Tuesday, June 20, 2017

How Art Can Make You Happy


Here's a little sneak peek inside my book How Art Can Make You Happy (you can click to biggen-up the images to a legible size) that I hope may offer you a smidgen of inspiration for today.

If you've read my book, and like it, and are a person who makes it a habit to write amazon reviews, I wouldn't at all object if you wanted to write one for this little volume.
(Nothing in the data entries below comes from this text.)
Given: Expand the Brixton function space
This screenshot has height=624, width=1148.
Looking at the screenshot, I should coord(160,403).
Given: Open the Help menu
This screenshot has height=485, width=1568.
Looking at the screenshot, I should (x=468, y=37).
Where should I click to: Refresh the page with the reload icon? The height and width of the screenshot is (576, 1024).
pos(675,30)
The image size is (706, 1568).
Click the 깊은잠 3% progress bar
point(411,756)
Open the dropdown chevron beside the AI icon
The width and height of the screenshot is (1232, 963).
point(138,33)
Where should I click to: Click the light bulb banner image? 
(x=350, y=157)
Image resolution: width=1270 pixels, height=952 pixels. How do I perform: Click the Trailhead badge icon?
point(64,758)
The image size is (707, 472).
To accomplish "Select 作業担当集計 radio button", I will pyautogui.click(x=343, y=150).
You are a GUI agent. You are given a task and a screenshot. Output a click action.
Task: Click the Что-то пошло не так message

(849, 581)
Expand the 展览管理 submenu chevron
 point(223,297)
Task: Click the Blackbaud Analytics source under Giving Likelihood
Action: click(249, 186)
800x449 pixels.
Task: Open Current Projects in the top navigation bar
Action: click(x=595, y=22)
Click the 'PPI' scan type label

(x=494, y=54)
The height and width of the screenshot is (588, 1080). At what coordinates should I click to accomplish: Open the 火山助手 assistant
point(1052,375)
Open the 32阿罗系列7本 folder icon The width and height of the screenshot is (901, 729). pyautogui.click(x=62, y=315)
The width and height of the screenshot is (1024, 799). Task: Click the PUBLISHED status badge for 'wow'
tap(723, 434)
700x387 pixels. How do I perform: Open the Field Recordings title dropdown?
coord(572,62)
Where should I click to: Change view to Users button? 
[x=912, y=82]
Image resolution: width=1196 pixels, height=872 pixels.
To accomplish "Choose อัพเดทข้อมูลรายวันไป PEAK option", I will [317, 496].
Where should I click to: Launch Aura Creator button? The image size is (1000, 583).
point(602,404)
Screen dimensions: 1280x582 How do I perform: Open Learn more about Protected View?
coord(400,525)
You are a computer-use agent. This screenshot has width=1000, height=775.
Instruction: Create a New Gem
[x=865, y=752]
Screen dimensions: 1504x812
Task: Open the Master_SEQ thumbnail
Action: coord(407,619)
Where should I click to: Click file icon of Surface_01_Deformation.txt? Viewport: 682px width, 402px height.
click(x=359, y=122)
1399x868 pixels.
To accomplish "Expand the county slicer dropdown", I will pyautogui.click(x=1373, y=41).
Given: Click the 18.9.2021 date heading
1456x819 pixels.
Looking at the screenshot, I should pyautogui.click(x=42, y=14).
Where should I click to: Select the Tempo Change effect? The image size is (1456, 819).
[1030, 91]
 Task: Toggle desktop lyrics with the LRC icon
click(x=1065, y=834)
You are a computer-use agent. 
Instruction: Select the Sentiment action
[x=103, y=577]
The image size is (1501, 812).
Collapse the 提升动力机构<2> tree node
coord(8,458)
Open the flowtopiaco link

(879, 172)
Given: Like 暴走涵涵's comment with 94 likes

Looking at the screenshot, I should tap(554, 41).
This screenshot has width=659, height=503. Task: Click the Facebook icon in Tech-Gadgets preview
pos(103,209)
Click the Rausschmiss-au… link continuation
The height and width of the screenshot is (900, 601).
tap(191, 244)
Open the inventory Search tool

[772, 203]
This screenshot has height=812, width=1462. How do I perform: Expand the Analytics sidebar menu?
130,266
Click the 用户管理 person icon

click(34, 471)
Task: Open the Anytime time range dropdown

Thank you.




Monday, June 19, 2017

We Girls Can Do Anything Right Barbie?


When I was a child in the eighties, there was a year or two when the TV ad with this tagline played constantly. I didn't think much of it at the time -- it just washed over me and lodged in my brain the same way thousands of other jingles and slogans did. But somehow, in adulthood, it has surfaced as the number-one best example I can think of to illustrate so many things about that moment in time: first and foremost the outrageous capitalist co-opting of feminism ("you've come a long way baby" ain't got nothing on this Barbie ad, imho); then, adding insult to injury, the fact that the "anything" "we girls" can do seems to consist of being a secretary, an aerobics instructor, or a southern belle; the unremitting whiteness and blondness -- not only of these particular humanoid figures, nor even of the Barbie franchise in general, but of the entire cultural construct of femininity, beauty, and even power; not to mention all the things it's easy to take pot-shots at Barbie for: the vapid faces, the boobs. This is actually the second time I've drawn this. The first time I didn't feel like I captured the ways in which this particular image epitomized a prominent cultural thread from the era of my own girlhood, or my own feelings about it. So I tried again. Still not sure if we're there yet, though.

Friday, June 16, 2017

Michelle Benoit

 

Artist Michelle Benoit calls these luminous constructions of lucite, paint, and wood "Painting Objects" and they are exactly the sort of work that sears itself into my eyeballs and my soul. Which I mean in a pleasurable way, mind you. Longtime readers of this site will know I'm a sucker for any sort of glowing fields of clear or bright colors in art. And Benoit's work take that construct to an astonishing new place. Like pure light and color have been made solid, then decided to hang out with the occasional thin slice of pale wood. Like only a magician or an alchemist could have made them. First brought to my attention by Design Crush.